Dementia robs people of their ability to empathize with others; to know where they are in time and space; their memory; etc. Teepa Snow has very good informational videos on YouTube and teaches strategies on how to engage with people with dementia for more productive and peaceful interactions.
I wish you success in helping your Father get an accurate diagnosis and appropriate care. I wish you success in improving your very stressful lives (you and your husband) and peace in your heart as you work to help your Father "retire".
Remember this — he is only going to get WORSE. If you spend effort trying to help him make this work, meanwhile he’s losing the ability to do other things. It’s trying to rebuild sandcastles while the tide is forever coming further in. NOT worth it.
When my dad was losing it due to dementia and other health problems, he had a combination of losing the ability to do things (computer, TV, phone, microwave, thermostat) and he would mess them up worse in his attempts to “fix” them. He messed up user names and passwords constantly and would call customer service constantly when he could find their number. 95% of the time it led nowhere but the other 5% would be disastrous. The only thing that was effective was to block his access.
I think all they can think of to do is to try to do what they have always done. It’s a matter of identity. Sad loss of control.
I really feel for you. I can’t imagine how stressful your situation must be with everything you have been through and are dealing with. Him and the tax business is the final straw.
He may be violating CPA licensing rules or codes of ethics by involving you in his clients' confidential financial matters. Accountants, banks, and other financial institutions sometimes need to use secure portals and programs online. It doesn't sound like he is keeping up with that?
Cognitively, is he actually still capable of accurately doing the taxes? It would be a shame for him to end his career with his reputation damaged by clients receiving inaccurate and impaired work. Tax laws change from year to year; how is he keeping current?

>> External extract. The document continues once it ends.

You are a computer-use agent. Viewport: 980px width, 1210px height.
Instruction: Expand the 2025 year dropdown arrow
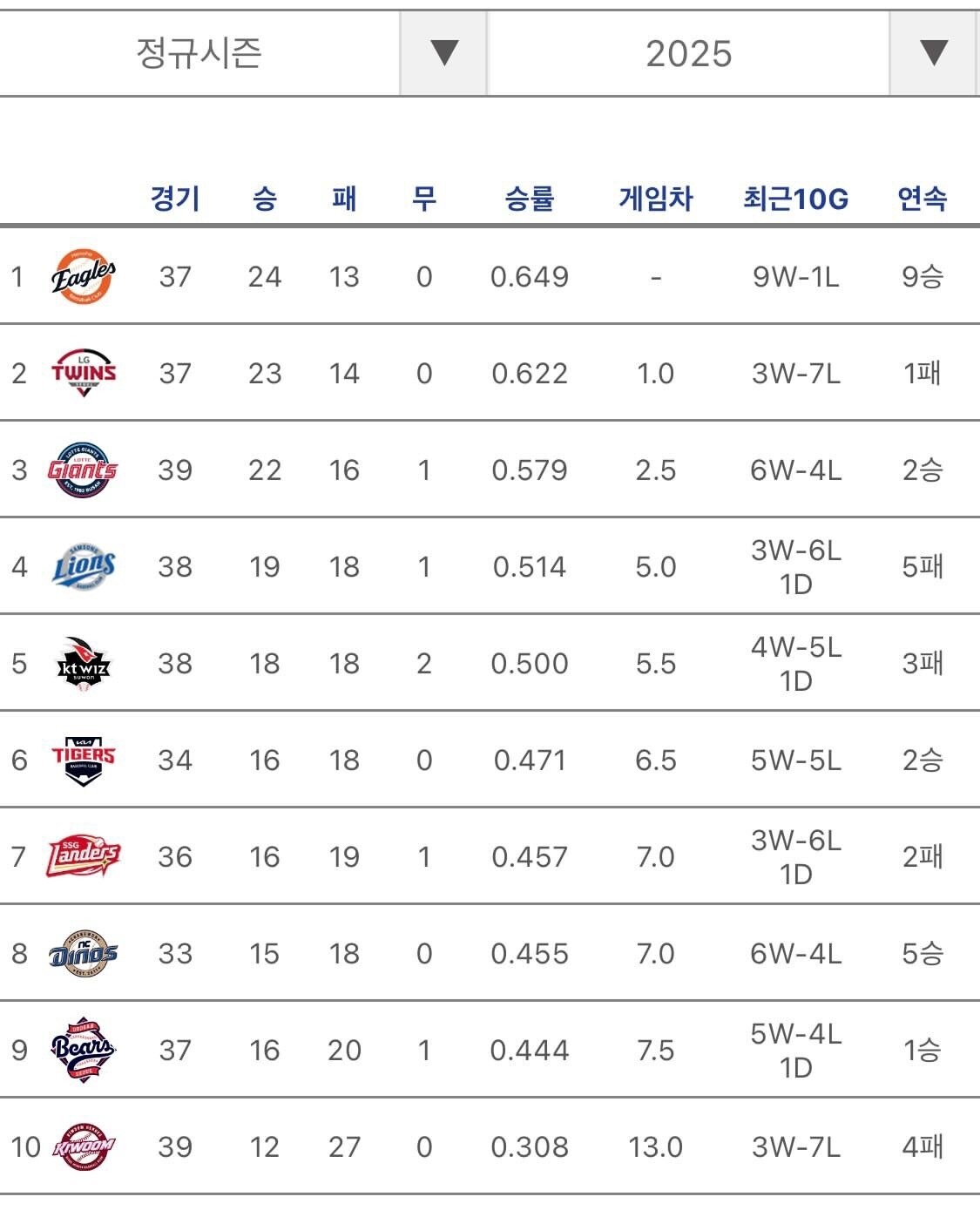click(x=934, y=53)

You should not enable this by trying to help with work you're not qualified for and may legally be prohibited from doing. You should also not feel obligated to leave your own home to escape his unreasonable and unprofessional demands. He needs to face the reality of his inability to keep up with the work and find a real solution, such as hiring a qualified assistant, cutting back his workload, or retiring.
It's quite possible that some of his clients are noticing a decline and would like to switch to another accountant, but they don't want to bail on him!
I don't know how you can get him to stop, but you can at least not be part of enabling him and possibly, unknowingly, violating the law.
I'm very sorry about the loss of your son.
Also wanted to mention that people with hearing loss are statistically more likely to develop dementia. I think it reinforces detachment from the outside world. Sadly.